As my 12 weeks at the Recurse Center were coming to an end, I picked up the model training again, and I'm excited to say that there has been a lot of progress on training a language model that not only understands PGN strings, but also seems to be capable of making a few legal, logical moves in a familiar game of chess

I've learned more about the underlying architecture, and have been carefully integrating help from my Generative AI-powered copilot (Claude 3.7 Sonnet in Cursor) to help me refine smaller sections of the training code.

It would be simpler to have it just spit out PGN-like tokens - and that's all my first iteration did - but I'm trying to see if there's a way to encode an understanding of the game by only using the tokens. This involves weighting the tokens based on their position in the PGN string and reducing the weight of tokens like the turn number because they are more prevalent in the training data but only valid in specific token positions.

Use the Arrow button to step through each iteration of the training loop.

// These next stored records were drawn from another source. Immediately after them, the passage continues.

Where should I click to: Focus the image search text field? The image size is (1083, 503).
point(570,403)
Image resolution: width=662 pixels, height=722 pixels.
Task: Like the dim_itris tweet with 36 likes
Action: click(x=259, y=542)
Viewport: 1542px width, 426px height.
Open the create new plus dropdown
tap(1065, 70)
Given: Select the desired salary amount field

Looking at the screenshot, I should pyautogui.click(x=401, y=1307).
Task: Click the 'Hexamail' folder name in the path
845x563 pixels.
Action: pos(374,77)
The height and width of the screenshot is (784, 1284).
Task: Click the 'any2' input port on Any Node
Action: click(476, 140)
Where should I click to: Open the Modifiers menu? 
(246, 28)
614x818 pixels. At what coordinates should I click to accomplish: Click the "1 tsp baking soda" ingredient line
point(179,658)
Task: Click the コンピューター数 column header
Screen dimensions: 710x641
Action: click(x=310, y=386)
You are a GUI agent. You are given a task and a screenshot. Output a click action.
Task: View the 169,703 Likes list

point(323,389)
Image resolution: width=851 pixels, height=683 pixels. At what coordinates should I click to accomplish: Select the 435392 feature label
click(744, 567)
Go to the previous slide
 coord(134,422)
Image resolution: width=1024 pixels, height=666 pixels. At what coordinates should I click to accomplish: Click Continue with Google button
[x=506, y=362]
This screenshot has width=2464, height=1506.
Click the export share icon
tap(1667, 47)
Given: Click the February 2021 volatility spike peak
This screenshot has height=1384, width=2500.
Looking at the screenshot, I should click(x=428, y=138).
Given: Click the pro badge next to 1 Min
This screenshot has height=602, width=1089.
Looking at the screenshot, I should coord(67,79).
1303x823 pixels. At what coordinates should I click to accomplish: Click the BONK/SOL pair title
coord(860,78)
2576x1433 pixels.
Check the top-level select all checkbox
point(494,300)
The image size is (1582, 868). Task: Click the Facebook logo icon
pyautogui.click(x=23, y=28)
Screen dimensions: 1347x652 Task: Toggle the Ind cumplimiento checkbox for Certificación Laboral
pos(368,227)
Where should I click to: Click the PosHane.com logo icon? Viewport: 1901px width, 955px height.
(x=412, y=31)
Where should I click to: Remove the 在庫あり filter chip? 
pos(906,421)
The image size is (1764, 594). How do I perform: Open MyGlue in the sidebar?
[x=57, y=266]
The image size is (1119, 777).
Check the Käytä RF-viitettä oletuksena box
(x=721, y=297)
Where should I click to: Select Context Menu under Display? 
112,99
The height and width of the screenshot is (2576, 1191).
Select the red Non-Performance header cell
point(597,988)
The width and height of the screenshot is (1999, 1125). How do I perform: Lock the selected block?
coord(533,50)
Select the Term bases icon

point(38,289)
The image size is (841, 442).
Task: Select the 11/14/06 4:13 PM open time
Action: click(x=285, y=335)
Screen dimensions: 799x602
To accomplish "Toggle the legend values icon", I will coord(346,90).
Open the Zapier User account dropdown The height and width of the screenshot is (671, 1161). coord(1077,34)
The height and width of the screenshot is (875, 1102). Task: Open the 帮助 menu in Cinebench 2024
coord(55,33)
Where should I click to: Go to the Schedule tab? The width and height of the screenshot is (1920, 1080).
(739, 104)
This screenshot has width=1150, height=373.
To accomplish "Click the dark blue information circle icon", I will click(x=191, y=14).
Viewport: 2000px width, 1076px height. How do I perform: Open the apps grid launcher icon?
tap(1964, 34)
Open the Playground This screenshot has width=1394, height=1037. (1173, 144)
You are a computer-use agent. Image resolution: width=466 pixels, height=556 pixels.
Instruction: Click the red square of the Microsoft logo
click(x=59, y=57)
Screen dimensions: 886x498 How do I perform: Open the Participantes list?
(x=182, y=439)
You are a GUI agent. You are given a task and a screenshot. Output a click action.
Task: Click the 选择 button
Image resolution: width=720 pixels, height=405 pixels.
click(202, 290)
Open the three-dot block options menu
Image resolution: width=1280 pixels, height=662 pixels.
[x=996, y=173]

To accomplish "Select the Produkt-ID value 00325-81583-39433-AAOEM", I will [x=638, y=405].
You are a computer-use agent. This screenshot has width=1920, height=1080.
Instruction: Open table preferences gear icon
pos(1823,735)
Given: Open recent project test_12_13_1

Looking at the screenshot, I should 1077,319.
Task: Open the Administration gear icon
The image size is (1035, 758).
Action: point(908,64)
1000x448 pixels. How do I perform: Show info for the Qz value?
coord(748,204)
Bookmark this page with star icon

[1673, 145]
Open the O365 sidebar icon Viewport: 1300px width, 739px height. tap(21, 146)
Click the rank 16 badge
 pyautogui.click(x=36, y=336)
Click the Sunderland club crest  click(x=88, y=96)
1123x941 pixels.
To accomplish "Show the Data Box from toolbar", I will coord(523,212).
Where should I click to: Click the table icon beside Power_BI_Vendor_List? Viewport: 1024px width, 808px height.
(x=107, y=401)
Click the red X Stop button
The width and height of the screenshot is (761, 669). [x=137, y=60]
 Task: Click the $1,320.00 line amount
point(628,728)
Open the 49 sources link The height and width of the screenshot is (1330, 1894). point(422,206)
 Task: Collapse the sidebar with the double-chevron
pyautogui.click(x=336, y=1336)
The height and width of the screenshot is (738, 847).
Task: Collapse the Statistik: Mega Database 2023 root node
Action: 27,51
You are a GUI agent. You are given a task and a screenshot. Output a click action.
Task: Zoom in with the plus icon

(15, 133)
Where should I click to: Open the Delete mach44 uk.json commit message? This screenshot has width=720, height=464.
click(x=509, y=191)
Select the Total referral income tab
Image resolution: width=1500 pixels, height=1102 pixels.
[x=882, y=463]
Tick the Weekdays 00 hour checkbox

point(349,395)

It's also important to consider the context of the entire game when making each move, so I'm not just training on a randomly sampled subset of PGN tokens at a time but a progressively longer string of tokens as context for each move in each game of the training set.

In Chess, every previous move influences the future state of the game.

The basic training implementation seeks to:

  1. Start with a baseline sample of short games as a warmup with a lower learning rate increasing gradually
  2. Then use a set of medium-length games with a standard learning rate
  3. Then use a set of commonly played openings with a higher learning rate to improve performance at the start of the game - where I assume users of the Chess Tutor will benefit the most
  4. Finish with a set of longer games with a standard learning rate

After this pre-training process has been refined, my goal will be to use a chess engine, like Stockfish, to evaluate the quality of the model's moves and provide some reinforcement learning to improve the model's performance.

Stalemate

I'm still navigating the training process and working out the challenges of disparate environments. Training code that runs on my Macbook doesn't necessarily work when I'm loading it up on a cloud provider with a small GPU like a T4 - and the various PyTorch or CUDA error messages are only debuggable in the cloud environment, which makes the debugging cycle and resolution time stretch out much longer than it should

This is a work in progress, but I can't wait to share the model and the results of testing my hypothesis with you soon.

I have another hypothesis that trying to get LLMs to play chess isn't a valuable use of time or compute, but that's another post for another day.